We need to prepare ourselves to receive the message of the preacher. After the rush and bustle of the week this is by no means easy. We cannot easily empty our minds on a Sunday morning.
Most of us enter the church door with a multitude of things tugging at us: business worries, family problems, our health, things that have irritated us. If we enter heartily into the service, the hymns, the prayers and the lessons will wash our minds clean and prepare them for the Gospel message. But if we sing half-heartedly or not at all, if we allow our minds to wander during the lessons and the prayers, we shall get little good from the sermon, however faithfully it is delivered.
An authentic sermon is not one that causes the hearers to say, “What a wonderful preacher we have” but “What a wonderful Savior we have.” It is one that leads the hearers to prayer and to a rededication of themselves to the service of Christ. George Herbert said: “Prayer is the end of preaching.” A sermon is not a solo performance: it is an act of congregational worship.
After a concert in a midwestern town Paderewski was found behind the stage silent and preoccupied. Someone asked him what was the matter — was he ill? “No,” he said, “but some friends of mine were missing: the grey-haired couple on the fourth row back. They were not in their usual places.”

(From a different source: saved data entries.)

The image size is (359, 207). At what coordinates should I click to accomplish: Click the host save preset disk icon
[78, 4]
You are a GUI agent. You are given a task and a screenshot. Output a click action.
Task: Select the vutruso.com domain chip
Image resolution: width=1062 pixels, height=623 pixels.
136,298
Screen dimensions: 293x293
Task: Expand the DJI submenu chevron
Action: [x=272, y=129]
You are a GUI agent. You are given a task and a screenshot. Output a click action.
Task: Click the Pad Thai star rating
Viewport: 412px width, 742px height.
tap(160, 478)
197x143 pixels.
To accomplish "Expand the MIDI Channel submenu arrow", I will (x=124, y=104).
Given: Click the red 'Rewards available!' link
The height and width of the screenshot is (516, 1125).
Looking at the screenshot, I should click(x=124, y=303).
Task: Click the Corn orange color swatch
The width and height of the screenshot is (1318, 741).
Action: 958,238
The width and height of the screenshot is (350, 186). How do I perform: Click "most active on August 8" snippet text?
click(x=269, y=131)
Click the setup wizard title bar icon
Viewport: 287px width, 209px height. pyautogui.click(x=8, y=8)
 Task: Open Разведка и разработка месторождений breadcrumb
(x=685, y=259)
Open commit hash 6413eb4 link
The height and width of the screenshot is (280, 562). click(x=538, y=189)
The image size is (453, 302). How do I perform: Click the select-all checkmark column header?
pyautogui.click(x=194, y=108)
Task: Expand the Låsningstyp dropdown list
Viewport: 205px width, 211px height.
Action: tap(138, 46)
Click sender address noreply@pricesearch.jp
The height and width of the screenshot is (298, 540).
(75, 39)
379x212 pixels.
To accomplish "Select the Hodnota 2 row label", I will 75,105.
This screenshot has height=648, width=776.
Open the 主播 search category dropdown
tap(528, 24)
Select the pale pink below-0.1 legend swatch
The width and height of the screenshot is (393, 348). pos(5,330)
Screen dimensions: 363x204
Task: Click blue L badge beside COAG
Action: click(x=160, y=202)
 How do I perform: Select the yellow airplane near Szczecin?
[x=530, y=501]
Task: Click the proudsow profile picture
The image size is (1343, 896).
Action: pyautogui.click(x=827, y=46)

“I didn’t know you had friends in this town. Did you know them well?”
The pianist replied, “I didn’t know them at all. I never spoke to them but I liked the way they listened. Every time I have played here for 50 years I have always played to them.”
That is creative listening. The uplifted face, the radiant eyes, the intent ears and the eager minds ready to hear and to understand what God has to say through His servant will be avenues through which the soul of the listener will go out to the soul of the preacher.
A hearer’s judgment of a sermon is really a judgment of himself. The same message falls on every ear but how different is the response. We hear with all that we have made ourselves. We hear with every sin to which we cling. Every ambition, every joy or sorrow, comes to the hearing of the Gospel. That is why to one it is a weariness to be endured, to another it is a thing to be disproved and to a third in his hunger the bread of angels.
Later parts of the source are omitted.